WORK INSTRUCTIONS: The records are to be reproduced verbatim.

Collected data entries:
-----
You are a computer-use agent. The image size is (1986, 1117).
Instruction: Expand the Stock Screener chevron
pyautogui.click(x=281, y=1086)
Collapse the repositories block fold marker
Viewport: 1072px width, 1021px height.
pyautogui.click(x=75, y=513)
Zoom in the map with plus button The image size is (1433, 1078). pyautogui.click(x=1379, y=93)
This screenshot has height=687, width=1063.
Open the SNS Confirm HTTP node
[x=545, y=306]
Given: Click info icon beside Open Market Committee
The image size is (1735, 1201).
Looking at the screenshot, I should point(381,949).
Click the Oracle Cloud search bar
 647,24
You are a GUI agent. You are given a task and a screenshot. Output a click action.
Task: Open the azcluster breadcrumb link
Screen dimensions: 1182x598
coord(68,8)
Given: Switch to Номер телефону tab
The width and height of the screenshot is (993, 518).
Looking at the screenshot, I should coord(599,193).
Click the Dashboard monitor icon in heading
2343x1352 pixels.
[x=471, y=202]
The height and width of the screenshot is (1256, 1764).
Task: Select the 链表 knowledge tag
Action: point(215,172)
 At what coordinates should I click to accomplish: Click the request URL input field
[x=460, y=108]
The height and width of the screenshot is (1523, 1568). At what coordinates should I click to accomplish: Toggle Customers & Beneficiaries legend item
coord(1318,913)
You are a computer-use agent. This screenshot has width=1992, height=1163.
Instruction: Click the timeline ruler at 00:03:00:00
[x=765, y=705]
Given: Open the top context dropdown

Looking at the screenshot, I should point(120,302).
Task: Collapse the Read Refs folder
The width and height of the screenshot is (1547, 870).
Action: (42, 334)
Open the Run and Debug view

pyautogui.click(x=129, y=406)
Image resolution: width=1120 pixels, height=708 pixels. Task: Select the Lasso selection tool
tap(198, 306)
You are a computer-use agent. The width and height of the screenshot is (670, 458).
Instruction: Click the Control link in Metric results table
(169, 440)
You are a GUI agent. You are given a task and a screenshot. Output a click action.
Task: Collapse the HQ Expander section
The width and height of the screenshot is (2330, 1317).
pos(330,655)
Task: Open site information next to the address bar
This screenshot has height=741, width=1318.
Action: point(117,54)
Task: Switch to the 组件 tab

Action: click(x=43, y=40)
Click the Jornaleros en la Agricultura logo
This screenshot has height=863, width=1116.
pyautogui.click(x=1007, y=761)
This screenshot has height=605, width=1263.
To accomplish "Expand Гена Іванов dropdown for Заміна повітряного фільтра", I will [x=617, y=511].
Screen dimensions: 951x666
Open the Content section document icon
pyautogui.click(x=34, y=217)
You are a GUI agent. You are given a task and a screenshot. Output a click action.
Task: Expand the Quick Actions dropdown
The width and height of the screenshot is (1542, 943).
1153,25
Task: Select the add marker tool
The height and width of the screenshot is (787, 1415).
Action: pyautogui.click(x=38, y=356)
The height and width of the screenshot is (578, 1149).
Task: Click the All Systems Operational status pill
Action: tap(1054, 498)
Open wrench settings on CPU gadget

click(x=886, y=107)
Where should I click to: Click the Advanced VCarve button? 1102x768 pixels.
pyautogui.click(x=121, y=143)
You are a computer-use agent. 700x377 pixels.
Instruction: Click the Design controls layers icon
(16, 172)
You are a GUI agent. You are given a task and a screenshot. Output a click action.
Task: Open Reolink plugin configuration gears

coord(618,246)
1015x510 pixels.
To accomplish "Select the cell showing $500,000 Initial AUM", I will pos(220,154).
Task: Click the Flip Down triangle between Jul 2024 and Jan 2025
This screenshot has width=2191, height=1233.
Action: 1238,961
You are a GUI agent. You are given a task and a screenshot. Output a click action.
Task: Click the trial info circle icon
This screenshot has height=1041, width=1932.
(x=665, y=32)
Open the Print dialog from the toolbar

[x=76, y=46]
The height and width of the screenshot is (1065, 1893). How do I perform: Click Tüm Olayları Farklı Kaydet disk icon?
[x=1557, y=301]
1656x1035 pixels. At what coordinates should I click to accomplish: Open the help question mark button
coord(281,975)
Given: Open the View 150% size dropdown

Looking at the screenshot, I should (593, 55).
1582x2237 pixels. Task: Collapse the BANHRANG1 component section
-----
TASK RESPONSE:
You are a computer-use agent. The image size is (1986, 1117).
Instruction: Expand the Stock Screener chevron
pyautogui.click(x=281, y=1086)
Collapse the repositories block fold marker
Viewport: 1072px width, 1021px height.
pyautogui.click(x=75, y=513)
Zoom in the map with plus button The image size is (1433, 1078). pyautogui.click(x=1379, y=93)
This screenshot has height=687, width=1063.
Open the SNS Confirm HTTP node
[x=545, y=306]
Given: Click info icon beside Open Market Committee
The image size is (1735, 1201).
Looking at the screenshot, I should point(381,949).
Click the Oracle Cloud search bar
 647,24
You are a GUI agent. You are given a task and a screenshot. Output a click action.
Task: Open the azcluster breadcrumb link
Screen dimensions: 1182x598
coord(68,8)
Given: Switch to Номер телефону tab
The width and height of the screenshot is (993, 518).
Looking at the screenshot, I should coord(599,193).
Click the Dashboard monitor icon in heading
2343x1352 pixels.
[x=471, y=202]
The height and width of the screenshot is (1256, 1764).
Task: Select the 链表 knowledge tag
Action: point(215,172)
 At what coordinates should I click to accomplish: Click the request URL input field
[x=460, y=108]
The height and width of the screenshot is (1523, 1568). At what coordinates should I click to accomplish: Toggle Customers & Beneficiaries legend item
coord(1318,913)
You are a computer-use agent. This screenshot has width=1992, height=1163.
Instruction: Click the timeline ruler at 00:03:00:00
[x=765, y=705]
Given: Open the top context dropdown

Looking at the screenshot, I should point(120,302).
Task: Collapse the Read Refs folder
The width and height of the screenshot is (1547, 870).
Action: (42, 334)
Open the Run and Debug view

pyautogui.click(x=129, y=406)
Image resolution: width=1120 pixels, height=708 pixels. Task: Select the Lasso selection tool
tap(198, 306)
You are a computer-use agent. The width and height of the screenshot is (670, 458).
Instruction: Click the Control link in Metric results table
(169, 440)
You are a GUI agent. You are given a task and a screenshot. Output a click action.
Task: Collapse the HQ Expander section
The width and height of the screenshot is (2330, 1317).
pos(330,655)
Task: Open site information next to the address bar
This screenshot has height=741, width=1318.
Action: point(117,54)
Task: Switch to the 组件 tab

Action: click(x=43, y=40)
Click the Jornaleros en la Agricultura logo
This screenshot has height=863, width=1116.
pyautogui.click(x=1007, y=761)
This screenshot has height=605, width=1263.
To accomplish "Expand Гена Іванов dropdown for Заміна повітряного фільтра", I will [x=617, y=511].
Screen dimensions: 951x666
Open the Content section document icon
pyautogui.click(x=34, y=217)
You are a GUI agent. You are given a task and a screenshot. Output a click action.
Task: Expand the Quick Actions dropdown
The width and height of the screenshot is (1542, 943).
1153,25
Task: Select the add marker tool
The height and width of the screenshot is (787, 1415).
Action: pyautogui.click(x=38, y=356)
The height and width of the screenshot is (578, 1149).
Task: Click the All Systems Operational status pill
Action: tap(1054, 498)
Open wrench settings on CPU gadget

click(x=886, y=107)
Where should I click to: Click the Advanced VCarve button? 1102x768 pixels.
pyautogui.click(x=121, y=143)
You are a computer-use agent. 700x377 pixels.
Instruction: Click the Design controls layers icon
(16, 172)
You are a GUI agent. You are given a task and a screenshot. Output a click action.
Task: Open Reolink plugin configuration gears

coord(618,246)
1015x510 pixels.
To accomplish "Select the cell showing $500,000 Initial AUM", I will pos(220,154).
Task: Click the Flip Down triangle between Jul 2024 and Jan 2025
This screenshot has width=2191, height=1233.
Action: 1238,961
You are a GUI agent. You are given a task and a screenshot. Output a click action.
Task: Click the trial info circle icon
This screenshot has height=1041, width=1932.
(x=665, y=32)
Open the Print dialog from the toolbar

[x=76, y=46]
The height and width of the screenshot is (1065, 1893). How do I perform: Click Tüm Olayları Farklı Kaydet disk icon?
[x=1557, y=301]
1656x1035 pixels. At what coordinates should I click to accomplish: Open the help question mark button
coord(281,975)
Given: Open the View 150% size dropdown

Looking at the screenshot, I should (593, 55).
1582x2237 pixels. Task: Collapse the BANHRANG1 component section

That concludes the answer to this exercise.